Active Vision-Based Finite-Time Trajectory-Tracking Control of an Unmanned Surface Vehicle Without Direct Position Measurements

In this paper, a two-level visual servo strategy is elaborately devised for an unmanned surface vehicle (USV) equipped with a pan-tilt camera, so as to exactly track the desired trajectory around a visual target without direct position measurements. In the lower level, a barrier function-based adaptive pseudo-inverse (BFAP) controller is specially designed for the camera to keep the target in sight. Together with a finite-time position observer (FPO) and a finite-time extended state observer (FESO), a model-free finite-time trajectory-tracking control (MFTC) scheme is naturally synthesized for the USV on the higher level.
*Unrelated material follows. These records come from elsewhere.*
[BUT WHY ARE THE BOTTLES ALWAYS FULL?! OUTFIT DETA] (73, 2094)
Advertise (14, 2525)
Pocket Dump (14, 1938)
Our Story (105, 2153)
Prominent advantages are presented as follows: 1) The BFAP controller can not only circumvent the singularity issue in a simpler manner, but also solve the field-of-view problem thoroughly in spite of unknown image depth; 2) The FPO provides a new vision-based method to locate the USV by rapidly calibrating a constant extrinsic parameter of the camera online, achieving higher positioning accuracy; and 3) The MFTC scheme allows all model information of the USV to be unknown, which is more favorable to practical implementations. Stability analyses are strictly made by the Lyapunov theory, and simulation studies conducted on the prototype CyberShip II comprehensively demonstrate remarkable performance of the proposed BFAP controller and MFTC scheme.